Just after the two deputies took off his handcuffs to lead him into the courtroom, David Jones, an armed robbery suspect wearing the black and white sneakers issued to all inmates at the Fairfax County jail, made his break.

The Fairfax County Courthouse was crowded as usual that Friday morning, Nov. 24. Ripping the buttons off his coat, Jones broke from the clutches of Deputy Robert Huber. Deputy James Payne tackied Jones and rolled down a flight of stairs with him.

Jones got away from Payne -- who severely injured his shoulder on the stairs -- and sprinted out of the court-house, acorss a lawn, past an Exxon station and into the unknown. The 24-year-old's flight was successfl, even though his mother had warned deputies that her son intended to escape. He has not been seen since.

"If you want to escape from the Fairfax County Courthouse it is an easy thing to do," said Fairfax County Sheriff James D. Swinson, the man responsible for courthouse security.

"Some of these prisoners we have can really move. You get somebody who runs like Tony Dorsett and what are you going to do with a stud like that?" Swinson said yesterday.

Swinson said the county has been "awfully lucky" in recent years that more prisoners have not figured out how easy it is to escape when they are transferred from the county jail to the courthouse, most of which was built in the early 1950s.

Fairfax County plans to build a new courthouse in Fairfax City, to be completed in 1981, with "safe corridors" that will separate prisoners from other courthouse visitors.

In the existing building, located in the center of Fairfax City, prisoners and deputies move through hallways that are frequently jammed with attorneys, children, distraught parents and people seeking to pay traffic fines.

"What we've got is a big city courthouse with rural security precautions," said Chief Deputy Wayne M. Huggins. "If a man decides to run in the courthouse, the only thing we can use to stop him is brute force," Huggins said.

Swinson said he congratulated both deputies who failed to stop Jones' escape in November. He respected their coolness.

"My deputies, thank God, did not shoot at the man. They had ample opportunity. Out here on the lawn in front of the courthouse, they could have had a clear shot. But they could have missed and hit somebody across the street in those law officers," Swinson said.

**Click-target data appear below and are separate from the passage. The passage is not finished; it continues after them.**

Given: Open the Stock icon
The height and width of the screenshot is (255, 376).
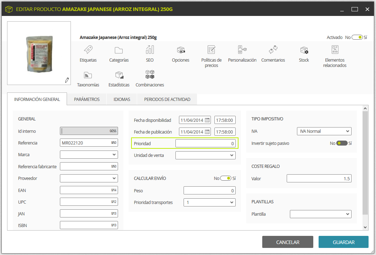Looking at the screenshot, I should [x=304, y=50].
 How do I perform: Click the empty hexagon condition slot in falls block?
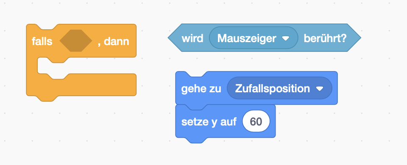click(x=76, y=40)
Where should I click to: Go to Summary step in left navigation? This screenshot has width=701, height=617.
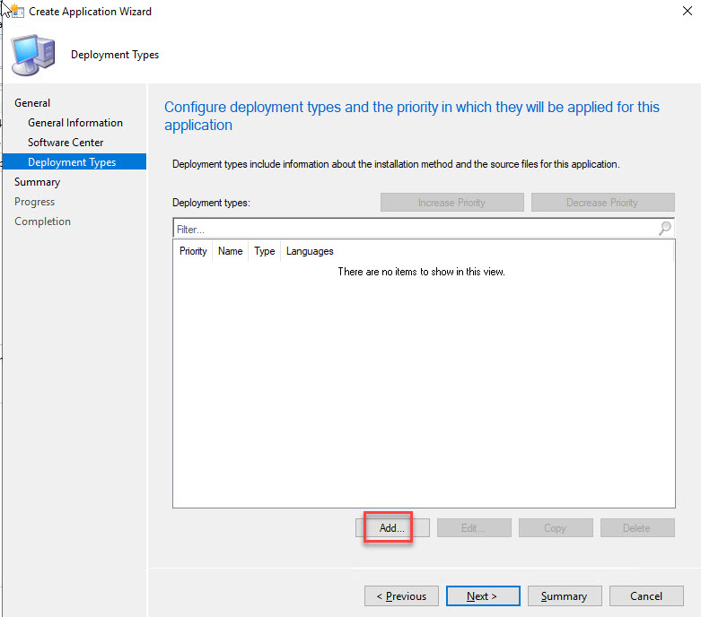click(38, 182)
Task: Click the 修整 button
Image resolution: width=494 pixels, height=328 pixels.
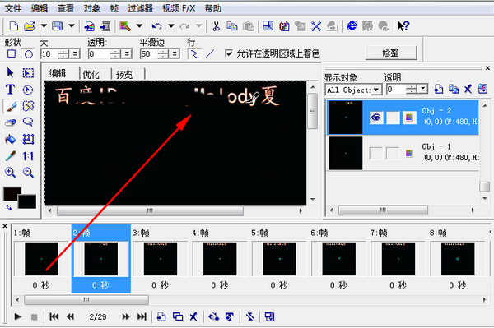Action: pyautogui.click(x=391, y=53)
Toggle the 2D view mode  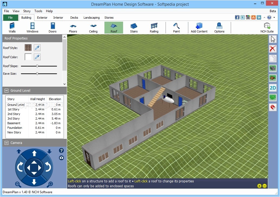click(273, 88)
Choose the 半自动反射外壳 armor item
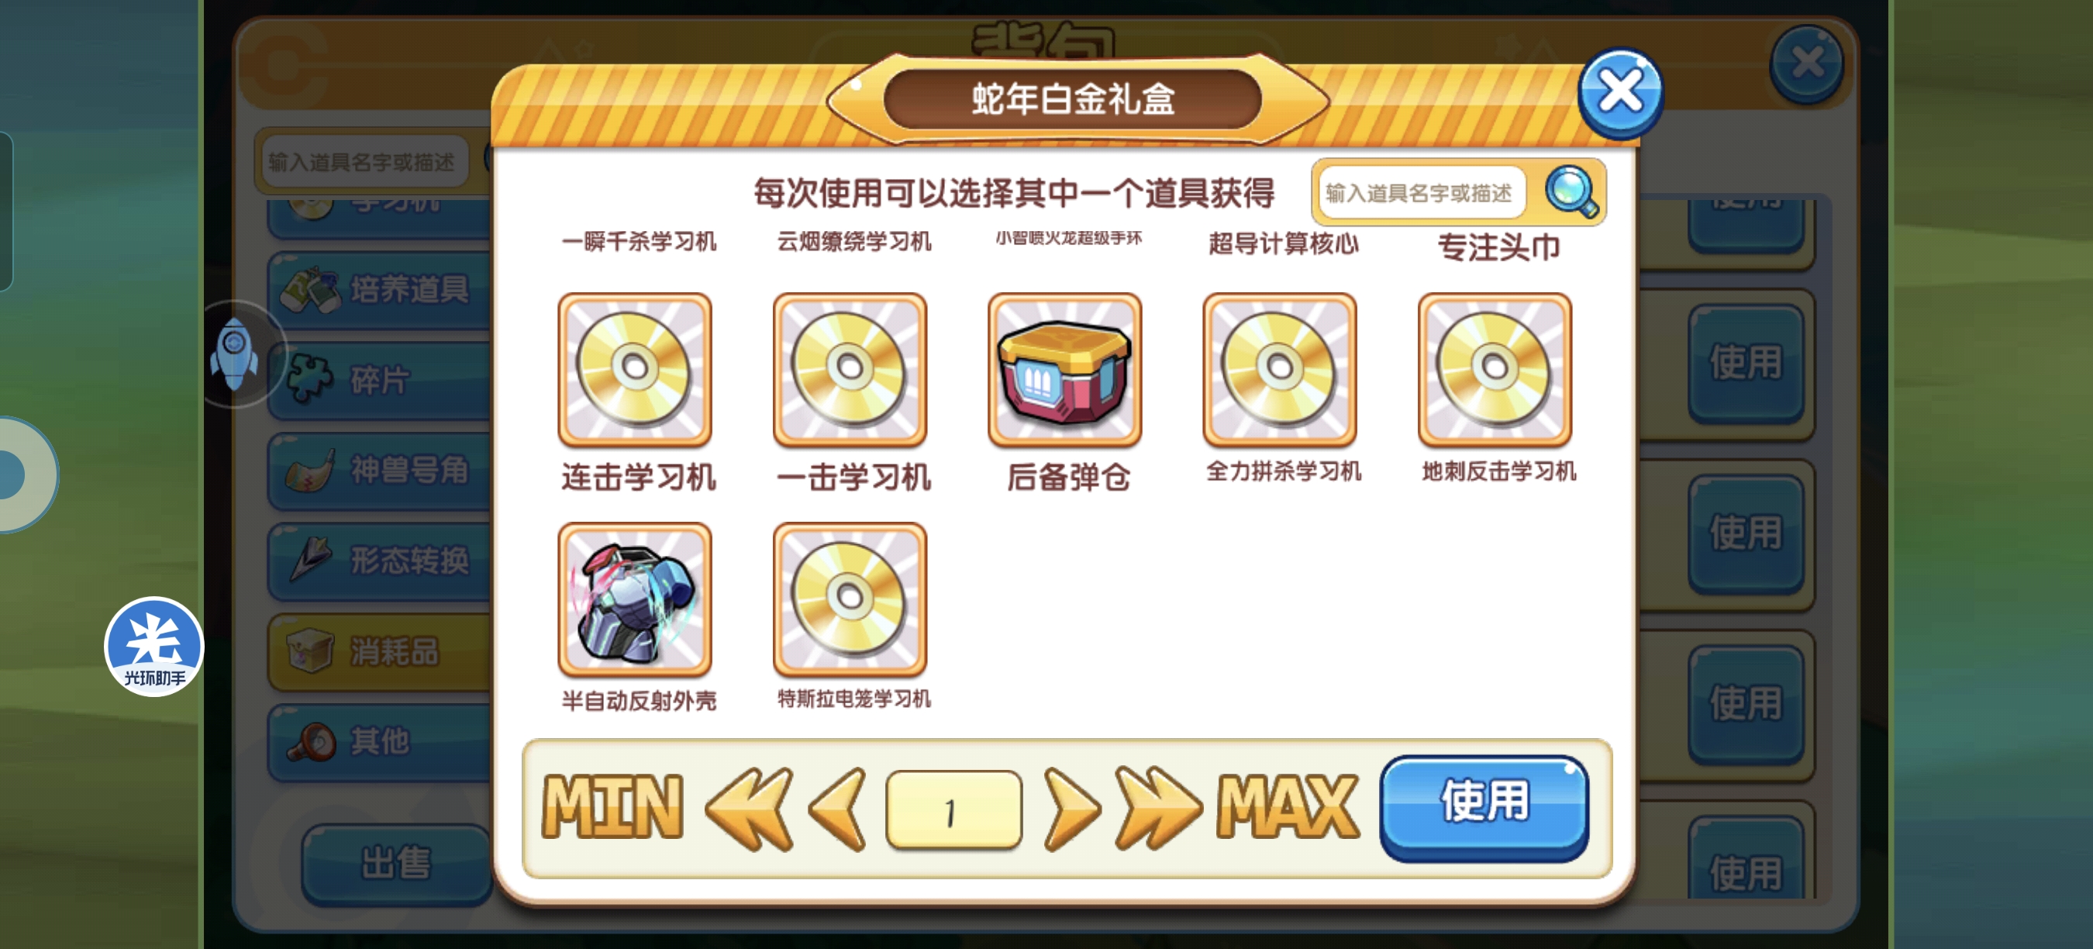This screenshot has height=949, width=2093. coord(635,599)
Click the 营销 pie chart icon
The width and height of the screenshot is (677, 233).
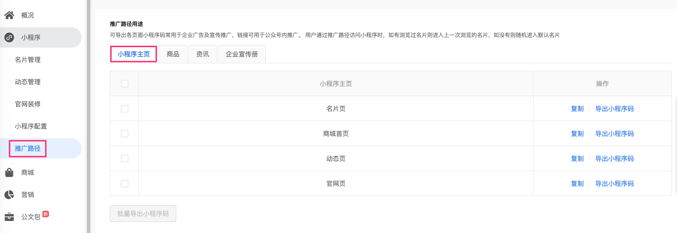pyautogui.click(x=9, y=195)
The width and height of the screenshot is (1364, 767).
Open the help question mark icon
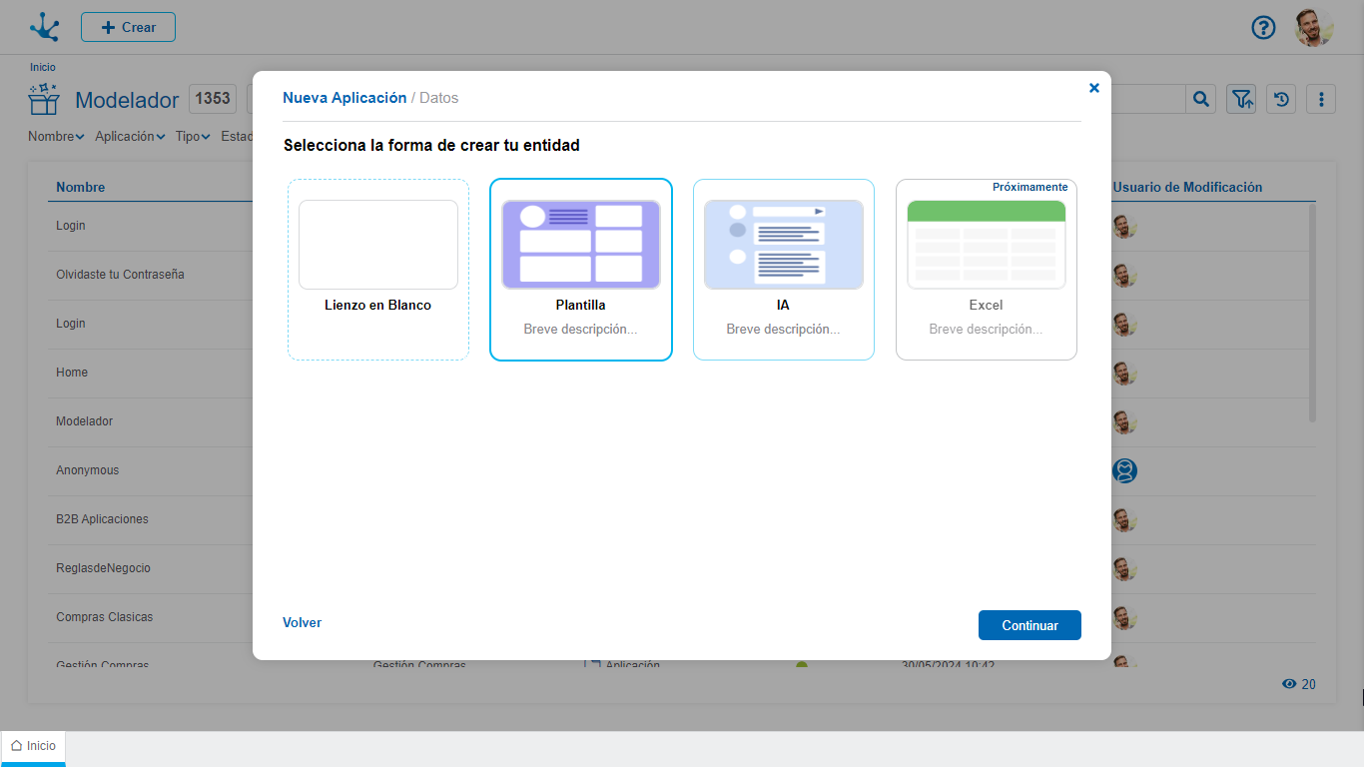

About 11,000 prisoners are moved in and out of the 18 courtrooms in the Fairfax courthouse every year, according to the sheriff's department. Jones is only the second prisoner to succeed in breaking away from deputies and escaping in this decade, Swinson said.

What makes the Jones excape "obviously unusual," according to Huggins, is the warning by Jones' mother that her son was planning a getaway.

Two weeks before Jones ran out of the courthouse, the prisoner's mother called Deputy Walter McLaughlin and said her son had vowed to excape, Huggins said. McLaughlin told the jail's chief confinement officer, Capt. Donald F. Wilkins, about the call.

Wilkins said yesterday that he remembers hearing about the "escape risk," but did not order extra security precautions because he considers everybody in the jail to be a potential escapee.

Jones was transported from the jail to the courthouse, a distance of about one block, under the guard of two deputies, Swinson said.

Swinson, who said he didn't hear about the warning about Jones until after the escape, said yesterday that from the viewpoint of a "Monday morning quarterback" there probably should have been extra men guarding Jones.

The sheriff claimed, however, that the security problem in the courthouse has little to do with how many men guard a prisoner.

"Anytime you have prisoners out in the public like that you are at a disadvantage," Swison said. "When a prisoner has to march through a crowd of people, he can lunge and break away."

Since Jones's escape, seven of the eight Fairfax County Circuit Court judges have ordered that handcuffs be removed from prisoners only after they have been brought insid their courtrooms.

Swinson said that he would prefer that handcuffs never be taken off prisoners when they are ouside of jail.